Il Moro a zonzo: The Smiths, Ask (1986)
Credo sia il 1988, anche se la canzone è del 1986. Io sono in gita con la scuola, seconda A del liceo scientifico insieme alla seconda B. Gli unici – noi della A – che fanno tedesco, ma a parte questa bizzarria, una trentina di piccole persone assolutamente ordinarie. Io, insieme ad altri due o tre, faccio la parte di quello un po’ strano, ma solo perché come classe siamo talmente normali che se un pubblicitario ci vedesse, ci prenderebbe come campione e avrebbe finito di commissionare sondaggi. D’altro canto, fra quelli strani faccio la parte di quello normale, di quello che gioca a calcio (senza nessuna prospettiva).
Sono partito con questa gita con una serie di aspettative tanto vaghe quanto irrealizzabili. Le mie compagne di classe sono una serie di possibilità già campionate: nessuna con le carine, nessuna con le quasi carine, qualcuna, forse, con le bruttine. Le ragazze della B sono incognite di equazioni che non risolverò mai.
Le gite hanno mete e scopi didattici, ma i loro veri luoghi sono due: i pullman e gli alberghi. In pullman ci si siede secondo gerarchie non dichiarate: i secchioni e i fragili di stomaco davanti, i capipopolo dietro, tutti gli altri in mezzo. Io sono fragile di stomaco non confesso, sto in mezzo al pullman, e di solito ho il vomito facile. Ma in questa gita, chissà perché, mi va bene: forse ci sono parti del mio corpo che reclamano più attenzione, rispetto a stomaco e dintorni.

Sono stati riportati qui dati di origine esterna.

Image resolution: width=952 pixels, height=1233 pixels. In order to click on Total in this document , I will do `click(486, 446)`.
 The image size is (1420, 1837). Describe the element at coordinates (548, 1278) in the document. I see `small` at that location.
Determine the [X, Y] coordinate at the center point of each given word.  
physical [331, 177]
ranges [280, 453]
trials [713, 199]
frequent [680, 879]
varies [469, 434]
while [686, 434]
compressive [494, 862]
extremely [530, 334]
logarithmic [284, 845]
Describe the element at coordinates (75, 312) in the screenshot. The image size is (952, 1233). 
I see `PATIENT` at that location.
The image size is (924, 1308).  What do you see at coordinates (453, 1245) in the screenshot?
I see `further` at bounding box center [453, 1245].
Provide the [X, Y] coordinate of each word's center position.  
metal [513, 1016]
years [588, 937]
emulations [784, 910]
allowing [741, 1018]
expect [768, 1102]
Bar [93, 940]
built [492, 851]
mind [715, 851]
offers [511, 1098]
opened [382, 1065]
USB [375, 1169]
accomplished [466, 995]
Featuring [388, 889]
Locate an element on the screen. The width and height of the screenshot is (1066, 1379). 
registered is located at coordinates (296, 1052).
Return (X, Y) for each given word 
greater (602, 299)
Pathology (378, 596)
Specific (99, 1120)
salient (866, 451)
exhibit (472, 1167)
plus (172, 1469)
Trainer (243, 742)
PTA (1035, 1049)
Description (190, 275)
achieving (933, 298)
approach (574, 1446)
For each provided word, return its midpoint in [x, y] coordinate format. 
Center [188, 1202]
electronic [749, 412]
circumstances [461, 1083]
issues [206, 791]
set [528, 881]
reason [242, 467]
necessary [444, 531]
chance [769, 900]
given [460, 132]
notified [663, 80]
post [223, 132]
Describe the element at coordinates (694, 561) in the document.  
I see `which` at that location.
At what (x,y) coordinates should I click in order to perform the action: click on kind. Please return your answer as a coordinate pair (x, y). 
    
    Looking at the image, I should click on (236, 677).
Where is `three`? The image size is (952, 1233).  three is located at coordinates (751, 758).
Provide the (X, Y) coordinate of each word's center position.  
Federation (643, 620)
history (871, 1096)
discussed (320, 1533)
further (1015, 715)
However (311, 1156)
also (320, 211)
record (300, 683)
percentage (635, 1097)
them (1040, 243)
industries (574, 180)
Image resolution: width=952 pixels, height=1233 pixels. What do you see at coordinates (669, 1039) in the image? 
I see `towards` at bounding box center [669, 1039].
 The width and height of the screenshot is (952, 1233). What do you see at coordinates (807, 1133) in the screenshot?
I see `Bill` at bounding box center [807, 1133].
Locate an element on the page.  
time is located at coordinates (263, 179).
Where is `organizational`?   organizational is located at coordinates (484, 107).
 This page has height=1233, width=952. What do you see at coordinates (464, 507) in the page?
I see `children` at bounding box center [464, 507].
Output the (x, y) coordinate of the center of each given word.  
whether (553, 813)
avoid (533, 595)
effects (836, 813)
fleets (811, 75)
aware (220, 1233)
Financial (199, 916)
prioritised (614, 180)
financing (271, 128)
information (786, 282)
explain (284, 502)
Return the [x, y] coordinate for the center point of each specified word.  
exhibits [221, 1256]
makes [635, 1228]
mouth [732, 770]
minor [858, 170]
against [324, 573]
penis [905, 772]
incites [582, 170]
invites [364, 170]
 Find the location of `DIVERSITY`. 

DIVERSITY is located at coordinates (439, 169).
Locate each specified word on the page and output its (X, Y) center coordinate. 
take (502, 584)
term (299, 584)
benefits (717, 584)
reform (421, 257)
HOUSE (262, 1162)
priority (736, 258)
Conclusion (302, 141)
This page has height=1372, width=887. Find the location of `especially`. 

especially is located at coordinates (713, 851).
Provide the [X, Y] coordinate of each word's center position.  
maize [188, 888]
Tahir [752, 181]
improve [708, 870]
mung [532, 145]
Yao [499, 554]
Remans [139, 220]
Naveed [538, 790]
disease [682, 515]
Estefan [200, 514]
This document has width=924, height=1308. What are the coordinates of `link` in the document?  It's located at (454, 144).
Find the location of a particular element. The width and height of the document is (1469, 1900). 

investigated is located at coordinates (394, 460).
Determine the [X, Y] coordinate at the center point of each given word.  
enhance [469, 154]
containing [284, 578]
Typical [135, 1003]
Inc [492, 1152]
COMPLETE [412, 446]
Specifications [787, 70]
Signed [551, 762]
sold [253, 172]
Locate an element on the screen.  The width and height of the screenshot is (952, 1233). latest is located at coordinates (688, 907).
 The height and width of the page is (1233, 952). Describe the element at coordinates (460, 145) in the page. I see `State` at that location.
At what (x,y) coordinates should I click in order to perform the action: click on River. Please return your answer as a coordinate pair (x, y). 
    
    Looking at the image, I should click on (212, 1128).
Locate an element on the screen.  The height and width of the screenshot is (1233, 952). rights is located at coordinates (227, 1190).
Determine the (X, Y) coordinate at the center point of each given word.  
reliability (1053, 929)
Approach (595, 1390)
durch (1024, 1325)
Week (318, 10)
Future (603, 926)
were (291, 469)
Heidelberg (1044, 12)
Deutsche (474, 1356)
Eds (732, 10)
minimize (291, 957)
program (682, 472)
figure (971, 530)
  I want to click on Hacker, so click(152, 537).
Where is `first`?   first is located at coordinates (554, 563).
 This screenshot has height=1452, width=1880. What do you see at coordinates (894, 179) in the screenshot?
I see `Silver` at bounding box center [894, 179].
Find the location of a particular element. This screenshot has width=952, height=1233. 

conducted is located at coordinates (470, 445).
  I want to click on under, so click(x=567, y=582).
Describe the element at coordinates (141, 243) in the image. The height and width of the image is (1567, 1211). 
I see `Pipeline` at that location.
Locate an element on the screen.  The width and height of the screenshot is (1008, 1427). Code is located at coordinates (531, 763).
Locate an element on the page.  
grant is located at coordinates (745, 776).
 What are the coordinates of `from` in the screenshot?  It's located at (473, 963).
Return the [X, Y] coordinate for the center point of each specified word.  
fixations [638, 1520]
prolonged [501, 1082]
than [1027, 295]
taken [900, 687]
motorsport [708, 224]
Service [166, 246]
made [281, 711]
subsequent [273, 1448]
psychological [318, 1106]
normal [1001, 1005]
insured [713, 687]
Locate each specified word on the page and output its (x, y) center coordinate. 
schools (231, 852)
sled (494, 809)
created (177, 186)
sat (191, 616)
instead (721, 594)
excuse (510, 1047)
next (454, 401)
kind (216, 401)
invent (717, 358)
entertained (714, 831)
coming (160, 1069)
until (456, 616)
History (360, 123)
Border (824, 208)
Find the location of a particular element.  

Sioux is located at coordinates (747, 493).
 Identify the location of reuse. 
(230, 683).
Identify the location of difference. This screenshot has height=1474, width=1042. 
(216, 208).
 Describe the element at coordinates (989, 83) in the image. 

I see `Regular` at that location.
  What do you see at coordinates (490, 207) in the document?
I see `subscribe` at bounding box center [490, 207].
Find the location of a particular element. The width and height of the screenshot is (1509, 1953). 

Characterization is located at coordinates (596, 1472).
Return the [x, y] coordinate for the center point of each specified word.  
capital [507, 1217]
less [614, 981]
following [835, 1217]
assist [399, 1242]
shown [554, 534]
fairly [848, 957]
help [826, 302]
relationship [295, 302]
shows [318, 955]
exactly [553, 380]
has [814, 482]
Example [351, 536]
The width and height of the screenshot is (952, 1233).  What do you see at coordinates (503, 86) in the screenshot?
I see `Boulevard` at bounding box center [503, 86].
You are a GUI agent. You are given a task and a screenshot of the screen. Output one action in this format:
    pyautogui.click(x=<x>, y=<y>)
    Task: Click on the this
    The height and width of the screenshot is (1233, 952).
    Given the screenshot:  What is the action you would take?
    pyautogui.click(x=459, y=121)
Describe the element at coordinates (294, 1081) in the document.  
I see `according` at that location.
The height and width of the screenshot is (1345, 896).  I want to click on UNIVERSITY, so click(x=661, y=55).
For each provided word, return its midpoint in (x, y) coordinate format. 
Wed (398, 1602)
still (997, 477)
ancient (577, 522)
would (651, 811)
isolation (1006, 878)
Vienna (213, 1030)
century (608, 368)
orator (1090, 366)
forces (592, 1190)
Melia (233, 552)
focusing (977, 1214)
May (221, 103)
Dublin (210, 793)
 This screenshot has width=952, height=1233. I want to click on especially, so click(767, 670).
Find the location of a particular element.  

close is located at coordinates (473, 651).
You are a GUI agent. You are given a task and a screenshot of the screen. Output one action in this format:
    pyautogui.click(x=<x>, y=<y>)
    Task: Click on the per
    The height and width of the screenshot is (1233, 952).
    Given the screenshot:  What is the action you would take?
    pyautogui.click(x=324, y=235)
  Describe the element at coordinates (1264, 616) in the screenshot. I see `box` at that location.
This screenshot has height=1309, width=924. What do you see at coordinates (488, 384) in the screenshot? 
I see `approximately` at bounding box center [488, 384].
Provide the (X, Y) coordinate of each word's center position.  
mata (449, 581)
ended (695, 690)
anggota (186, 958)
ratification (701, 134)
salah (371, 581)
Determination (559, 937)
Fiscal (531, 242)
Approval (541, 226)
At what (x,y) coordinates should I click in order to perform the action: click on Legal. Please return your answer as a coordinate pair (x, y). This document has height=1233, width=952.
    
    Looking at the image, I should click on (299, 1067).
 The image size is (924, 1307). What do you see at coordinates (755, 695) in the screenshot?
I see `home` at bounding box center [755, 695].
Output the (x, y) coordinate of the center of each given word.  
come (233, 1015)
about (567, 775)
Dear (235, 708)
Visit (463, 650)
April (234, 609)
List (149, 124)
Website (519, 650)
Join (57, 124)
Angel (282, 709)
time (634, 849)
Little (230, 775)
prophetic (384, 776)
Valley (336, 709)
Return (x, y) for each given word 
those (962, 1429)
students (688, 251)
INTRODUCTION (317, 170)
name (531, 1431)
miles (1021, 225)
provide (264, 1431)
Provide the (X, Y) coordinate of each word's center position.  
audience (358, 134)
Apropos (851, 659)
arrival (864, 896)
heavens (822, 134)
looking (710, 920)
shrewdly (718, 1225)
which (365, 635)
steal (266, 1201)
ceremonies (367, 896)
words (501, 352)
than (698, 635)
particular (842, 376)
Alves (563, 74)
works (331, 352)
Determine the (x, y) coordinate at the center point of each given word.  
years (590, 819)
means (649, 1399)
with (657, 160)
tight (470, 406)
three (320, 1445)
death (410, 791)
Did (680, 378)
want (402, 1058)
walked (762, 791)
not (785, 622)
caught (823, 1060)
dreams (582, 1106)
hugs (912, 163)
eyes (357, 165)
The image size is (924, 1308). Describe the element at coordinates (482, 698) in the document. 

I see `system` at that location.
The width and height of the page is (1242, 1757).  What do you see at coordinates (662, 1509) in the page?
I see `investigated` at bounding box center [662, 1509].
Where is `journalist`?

Girano discorsi, in pullman e fuori dal pullman, che io ascolto con l’aria di chi la sa lunga e il cervello stupefatto. Un compagno dice a me e ad altri che ha portato il cannonau, che non sembra ma ti ubriaca facile: mi sembra un nome bellissimo, cannonau, anche se non so cos’è – e naturalmente non chiedo.
Gira musica, in pullman, irradiata dai radioloni a pile dei più estroversi. Sentiamo un numero infinito di volte Bohemian Rhapsody dei Queen: le melodie cambiano sempre, ma certi pezzi ti prendono, soprattutto quando il cantante mescola parole italiane e inglesi. Però dopo un po’ ti stufa, è come una torta con tre strati di panna. Unisco la mia alle voci che gridano basta.
E poi qualcuno, non so se lo stesso di Bohemian Rhapsody, mette su una cassetta in cui c’è anche questa canzone allegra, trascinante, e fatta di uno strato solo. Io capisco solo Ask me, ask me, ask me, e non importa, perché è ancora il tempo in cui posso ascoltare una canzone inglese, ma anche italiana, senza veramente fare caso a ciò che dice. Qualcuno forse mi dice anche chi sono, questi, ma io faccio confusione e mi convinco che siano gli Housemartins. La canzone mi piace, ma non mi fa venire voglia di ascoltarne altre degli Housemartins. Il pullman va, è primavera, fuori dai finestrini c’è il sole.
La sera, in un albergo dalle parti di Napoli che sembra un villaggio vacanze coi bungalow, e probabilmente è un villaggio vacanze coi bungalow, imito i professori a beneficio di qualche compagna di classe e di qualche ragazza della B. Ridono moltissimo, e io penso: fare il bel tenebroso con le idee strane non ha funzionato, ma questo funzionerà di sicuro. Non funzionerà.